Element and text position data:
— begin —
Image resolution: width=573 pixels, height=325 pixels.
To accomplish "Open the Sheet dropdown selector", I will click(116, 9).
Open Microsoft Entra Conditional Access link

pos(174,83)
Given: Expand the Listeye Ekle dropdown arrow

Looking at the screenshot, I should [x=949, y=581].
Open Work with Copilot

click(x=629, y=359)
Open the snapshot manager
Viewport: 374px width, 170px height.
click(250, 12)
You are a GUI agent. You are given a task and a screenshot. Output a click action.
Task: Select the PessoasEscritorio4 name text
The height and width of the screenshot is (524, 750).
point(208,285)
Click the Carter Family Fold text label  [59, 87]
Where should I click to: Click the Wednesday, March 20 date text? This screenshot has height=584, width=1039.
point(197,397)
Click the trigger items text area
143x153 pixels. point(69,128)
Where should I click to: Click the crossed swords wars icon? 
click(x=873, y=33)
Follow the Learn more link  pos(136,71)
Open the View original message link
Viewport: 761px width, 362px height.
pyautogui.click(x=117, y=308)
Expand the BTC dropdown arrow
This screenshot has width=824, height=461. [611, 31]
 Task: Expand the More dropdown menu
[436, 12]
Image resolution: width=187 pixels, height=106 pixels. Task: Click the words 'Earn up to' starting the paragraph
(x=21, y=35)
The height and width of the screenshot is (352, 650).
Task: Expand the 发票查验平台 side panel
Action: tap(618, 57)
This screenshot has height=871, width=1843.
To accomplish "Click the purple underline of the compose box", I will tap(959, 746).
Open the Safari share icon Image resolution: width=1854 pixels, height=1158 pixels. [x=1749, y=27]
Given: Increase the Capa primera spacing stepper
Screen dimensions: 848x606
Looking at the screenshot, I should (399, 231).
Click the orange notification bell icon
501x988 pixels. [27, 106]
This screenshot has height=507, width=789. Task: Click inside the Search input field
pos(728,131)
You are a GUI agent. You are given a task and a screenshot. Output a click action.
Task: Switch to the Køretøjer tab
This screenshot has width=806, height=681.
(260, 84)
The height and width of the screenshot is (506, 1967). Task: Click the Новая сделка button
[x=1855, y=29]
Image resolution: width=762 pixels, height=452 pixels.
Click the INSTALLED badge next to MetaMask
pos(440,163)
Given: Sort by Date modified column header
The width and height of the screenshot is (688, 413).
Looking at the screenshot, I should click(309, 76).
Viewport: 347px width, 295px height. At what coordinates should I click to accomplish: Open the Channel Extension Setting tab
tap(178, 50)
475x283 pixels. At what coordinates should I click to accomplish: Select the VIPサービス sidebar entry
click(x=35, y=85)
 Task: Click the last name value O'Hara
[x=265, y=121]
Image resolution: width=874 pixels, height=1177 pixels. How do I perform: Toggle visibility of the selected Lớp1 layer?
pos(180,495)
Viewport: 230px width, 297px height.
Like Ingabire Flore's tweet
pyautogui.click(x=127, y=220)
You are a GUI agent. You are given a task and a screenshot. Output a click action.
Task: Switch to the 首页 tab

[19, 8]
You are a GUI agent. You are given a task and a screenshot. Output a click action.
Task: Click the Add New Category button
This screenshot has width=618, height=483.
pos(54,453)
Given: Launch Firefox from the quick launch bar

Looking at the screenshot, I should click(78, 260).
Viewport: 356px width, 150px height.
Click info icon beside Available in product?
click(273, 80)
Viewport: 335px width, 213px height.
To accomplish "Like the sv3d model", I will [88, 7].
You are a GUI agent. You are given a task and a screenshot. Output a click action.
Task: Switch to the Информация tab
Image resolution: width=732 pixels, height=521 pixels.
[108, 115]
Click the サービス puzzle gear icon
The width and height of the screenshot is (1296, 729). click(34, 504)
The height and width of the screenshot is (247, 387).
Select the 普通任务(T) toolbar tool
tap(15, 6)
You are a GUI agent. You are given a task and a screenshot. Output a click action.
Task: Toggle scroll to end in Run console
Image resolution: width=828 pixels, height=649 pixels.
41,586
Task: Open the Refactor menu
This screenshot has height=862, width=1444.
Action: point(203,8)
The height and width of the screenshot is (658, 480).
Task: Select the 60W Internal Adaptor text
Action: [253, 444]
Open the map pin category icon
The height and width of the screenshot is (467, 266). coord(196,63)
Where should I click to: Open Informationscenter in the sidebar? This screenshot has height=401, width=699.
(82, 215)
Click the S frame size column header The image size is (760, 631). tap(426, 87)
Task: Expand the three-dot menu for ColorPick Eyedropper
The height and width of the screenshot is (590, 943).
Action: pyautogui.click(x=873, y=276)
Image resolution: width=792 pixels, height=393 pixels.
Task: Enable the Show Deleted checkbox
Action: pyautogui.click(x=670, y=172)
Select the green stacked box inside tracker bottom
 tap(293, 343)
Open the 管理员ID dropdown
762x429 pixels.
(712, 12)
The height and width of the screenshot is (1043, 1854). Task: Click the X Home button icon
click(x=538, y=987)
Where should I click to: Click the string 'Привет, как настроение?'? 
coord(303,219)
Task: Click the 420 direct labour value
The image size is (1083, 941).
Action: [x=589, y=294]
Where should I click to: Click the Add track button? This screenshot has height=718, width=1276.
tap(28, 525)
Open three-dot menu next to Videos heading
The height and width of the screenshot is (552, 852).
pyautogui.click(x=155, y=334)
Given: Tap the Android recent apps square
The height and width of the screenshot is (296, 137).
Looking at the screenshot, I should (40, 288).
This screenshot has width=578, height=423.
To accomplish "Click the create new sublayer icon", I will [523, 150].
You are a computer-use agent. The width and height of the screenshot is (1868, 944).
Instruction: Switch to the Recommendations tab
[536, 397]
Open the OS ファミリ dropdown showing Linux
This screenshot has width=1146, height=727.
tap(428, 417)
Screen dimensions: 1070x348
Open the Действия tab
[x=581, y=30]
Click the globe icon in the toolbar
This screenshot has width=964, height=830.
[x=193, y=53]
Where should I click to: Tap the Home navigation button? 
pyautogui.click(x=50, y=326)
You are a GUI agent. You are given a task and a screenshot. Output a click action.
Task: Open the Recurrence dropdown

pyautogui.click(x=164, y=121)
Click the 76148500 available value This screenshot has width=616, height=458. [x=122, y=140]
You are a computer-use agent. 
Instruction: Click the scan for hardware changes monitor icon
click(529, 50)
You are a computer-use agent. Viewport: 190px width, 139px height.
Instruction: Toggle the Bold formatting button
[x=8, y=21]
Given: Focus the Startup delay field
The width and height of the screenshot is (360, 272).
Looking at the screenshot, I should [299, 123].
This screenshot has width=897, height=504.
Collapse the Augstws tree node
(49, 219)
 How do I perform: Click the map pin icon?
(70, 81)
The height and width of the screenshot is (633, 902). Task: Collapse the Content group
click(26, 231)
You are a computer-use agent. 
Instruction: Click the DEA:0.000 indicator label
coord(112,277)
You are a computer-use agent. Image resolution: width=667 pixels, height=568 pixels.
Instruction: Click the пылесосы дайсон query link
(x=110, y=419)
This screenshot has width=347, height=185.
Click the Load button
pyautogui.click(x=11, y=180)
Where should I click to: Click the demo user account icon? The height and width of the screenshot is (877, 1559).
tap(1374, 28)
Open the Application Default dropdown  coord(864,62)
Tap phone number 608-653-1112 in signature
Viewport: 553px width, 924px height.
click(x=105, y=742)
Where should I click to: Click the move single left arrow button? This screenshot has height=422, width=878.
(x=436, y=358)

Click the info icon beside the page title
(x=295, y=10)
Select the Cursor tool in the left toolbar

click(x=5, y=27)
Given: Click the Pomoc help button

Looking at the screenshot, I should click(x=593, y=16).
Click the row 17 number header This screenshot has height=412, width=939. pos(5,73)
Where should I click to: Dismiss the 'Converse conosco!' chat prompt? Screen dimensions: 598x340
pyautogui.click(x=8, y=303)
— end —
Prompt:
Rewrite the listing above, putting "Which spot should I click to" everywhere "Where should I click to" appears and leaving every other part as it is.

Exercise solution:
Image resolution: width=573 pixels, height=325 pixels.
To accomplish "Open the Sheet dropdown selector", I will click(116, 9).
Open Microsoft Entra Conditional Access link

pos(174,83)
Given: Expand the Listeye Ekle dropdown arrow

Looking at the screenshot, I should [x=949, y=581].
Open Work with Copilot

click(x=629, y=359)
Open the snapshot manager
Viewport: 374px width, 170px height.
click(250, 12)
You are a GUI agent. You are given a task and a screenshot. Output a click action.
Task: Select the PessoasEscritorio4 name text
The height and width of the screenshot is (524, 750).
point(208,285)
Click the Carter Family Fold text label  [59, 87]
Which spot should I click to: Click the Wednesday, March 20 date text? This screenshot has height=584, width=1039.
point(197,397)
Click the trigger items text area
143x153 pixels. point(69,128)
Which spot should I click to: Click the crossed swords wars icon? 
click(x=873, y=33)
Follow the Learn more link  pos(136,71)
Open the View original message link
Viewport: 761px width, 362px height.
pyautogui.click(x=117, y=308)
Expand the BTC dropdown arrow
This screenshot has width=824, height=461. [611, 31]
 Task: Expand the More dropdown menu
[436, 12]
Image resolution: width=187 pixels, height=106 pixels. Task: Click the words 'Earn up to' starting the paragraph
(x=21, y=35)
The height and width of the screenshot is (352, 650).
Task: Expand the 发票查验平台 side panel
Action: tap(618, 57)
This screenshot has height=871, width=1843.
To accomplish "Click the purple underline of the compose box", I will tap(959, 746).
Open the Safari share icon Image resolution: width=1854 pixels, height=1158 pixels. [x=1749, y=27]
Given: Increase the Capa primera spacing stepper
Screen dimensions: 848x606
Looking at the screenshot, I should (399, 231).
Click the orange notification bell icon
501x988 pixels. [27, 106]
This screenshot has height=507, width=789. Task: Click inside the Search input field
pos(728,131)
You are a GUI agent. You are given a task and a screenshot. Output a click action.
Task: Switch to the Køretøjer tab
This screenshot has width=806, height=681.
(260, 84)
The height and width of the screenshot is (506, 1967). Task: Click the Новая сделка button
[x=1855, y=29]
Image resolution: width=762 pixels, height=452 pixels.
Click the INSTALLED badge next to MetaMask
pos(440,163)
Given: Sort by Date modified column header
The width and height of the screenshot is (688, 413).
Looking at the screenshot, I should click(309, 76).
Viewport: 347px width, 295px height. At what coordinates should I click to accomplish: Open the Channel Extension Setting tab
tap(178, 50)
475x283 pixels. At what coordinates should I click to accomplish: Select the VIPサービス sidebar entry
click(x=35, y=85)
 Task: Click the last name value O'Hara
[x=265, y=121]
Image resolution: width=874 pixels, height=1177 pixels. How do I perform: Toggle visibility of the selected Lớp1 layer?
pos(180,495)
Viewport: 230px width, 297px height.
Like Ingabire Flore's tweet
pyautogui.click(x=127, y=220)
You are a GUI agent. You are given a task and a screenshot. Output a click action.
Task: Switch to the 首页 tab

[19, 8]
You are a GUI agent. You are given a task and a screenshot. Output a click action.
Task: Click the Add New Category button
This screenshot has width=618, height=483.
pos(54,453)
Given: Launch Firefox from the quick launch bar

Looking at the screenshot, I should click(78, 260).
Viewport: 356px width, 150px height.
Click info icon beside Available in product?
click(273, 80)
Viewport: 335px width, 213px height.
To accomplish "Like the sv3d model", I will [88, 7].
You are a GUI agent. You are given a task and a screenshot. Output a click action.
Task: Switch to the Информация tab
Image resolution: width=732 pixels, height=521 pixels.
[108, 115]
Click the サービス puzzle gear icon
The width and height of the screenshot is (1296, 729). click(34, 504)
The height and width of the screenshot is (247, 387).
Select the 普通任务(T) toolbar tool
tap(15, 6)
You are a GUI agent. You are given a task and a screenshot. Output a click action.
Task: Toggle scroll to end in Run console
Image resolution: width=828 pixels, height=649 pixels.
41,586
Task: Open the Refactor menu
This screenshot has height=862, width=1444.
Action: point(203,8)
The height and width of the screenshot is (658, 480).
Task: Select the 60W Internal Adaptor text
Action: [253, 444]
Open the map pin category icon
The height and width of the screenshot is (467, 266). coord(196,63)
Which spot should I click to: Open Informationscenter in the sidebar? This screenshot has height=401, width=699.
(82, 215)
Click the S frame size column header The image size is (760, 631). tap(426, 87)
Task: Expand the three-dot menu for ColorPick Eyedropper
The height and width of the screenshot is (590, 943).
Action: pyautogui.click(x=873, y=276)
Image resolution: width=792 pixels, height=393 pixels.
Task: Enable the Show Deleted checkbox
Action: pyautogui.click(x=670, y=172)
Select the green stacked box inside tracker bottom
 tap(293, 343)
Open the 管理员ID dropdown
762x429 pixels.
(712, 12)
The height and width of the screenshot is (1043, 1854). Task: Click the X Home button icon
click(x=538, y=987)
Which spot should I click to: Click the string 'Привет, как настроение?'? 
coord(303,219)
Task: Click the 420 direct labour value
The image size is (1083, 941).
Action: [x=589, y=294]
Which spot should I click to: Click the Add track button? This screenshot has height=718, width=1276.
tap(28, 525)
Open three-dot menu next to Videos heading
The height and width of the screenshot is (552, 852).
pyautogui.click(x=155, y=334)
Given: Tap the Android recent apps square
The height and width of the screenshot is (296, 137).
Looking at the screenshot, I should (40, 288).
This screenshot has width=578, height=423.
To accomplish "Click the create new sublayer icon", I will [523, 150].
You are a computer-use agent. The width and height of the screenshot is (1868, 944).
Instruction: Switch to the Recommendations tab
[536, 397]
Open the OS ファミリ dropdown showing Linux
This screenshot has width=1146, height=727.
tap(428, 417)
Screen dimensions: 1070x348
Open the Действия tab
[x=581, y=30]
Click the globe icon in the toolbar
This screenshot has width=964, height=830.
[x=193, y=53]
Which spot should I click to: Tap the Home navigation button? 
pyautogui.click(x=50, y=326)
You are a GUI agent. You are given a task and a screenshot. Output a click action.
Task: Open the Recurrence dropdown

pyautogui.click(x=164, y=121)
Click the 76148500 available value This screenshot has width=616, height=458. [x=122, y=140]
You are a computer-use agent. 
Instruction: Click the scan for hardware changes monitor icon
click(529, 50)
You are a computer-use agent. Viewport: 190px width, 139px height.
Instruction: Toggle the Bold formatting button
[x=8, y=21]
Given: Focus the Startup delay field
The width and height of the screenshot is (360, 272).
Looking at the screenshot, I should [299, 123].
This screenshot has width=897, height=504.
Collapse the Augstws tree node
(49, 219)
 How do I perform: Click the map pin icon?
(70, 81)
The height and width of the screenshot is (633, 902). Task: Collapse the Content group
click(26, 231)
You are a computer-use agent. 
Instruction: Click the DEA:0.000 indicator label
coord(112,277)
You are a computer-use agent. Image resolution: width=667 pixels, height=568 pixels.
Instruction: Click the пылесосы дайсон query link
(x=110, y=419)
This screenshot has width=347, height=185.
Click the Load button
pyautogui.click(x=11, y=180)
Which spot should I click to: Click the demo user account icon? The height and width of the screenshot is (877, 1559).
tap(1374, 28)
Open the Application Default dropdown  coord(864,62)
Tap phone number 608-653-1112 in signature
Viewport: 553px width, 924px height.
click(x=105, y=742)
Which spot should I click to: Click the move single left arrow button? This screenshot has height=422, width=878.
(x=436, y=358)

Click the info icon beside the page title
(x=295, y=10)
Select the Cursor tool in the left toolbar

click(x=5, y=27)
Given: Click the Pomoc help button

Looking at the screenshot, I should click(x=593, y=16).
Click the row 17 number header This screenshot has height=412, width=939. pos(5,73)
Which spot should I click to: Dismiss the 'Converse conosco!' chat prompt? Screen dimensions: 598x340
pyautogui.click(x=8, y=303)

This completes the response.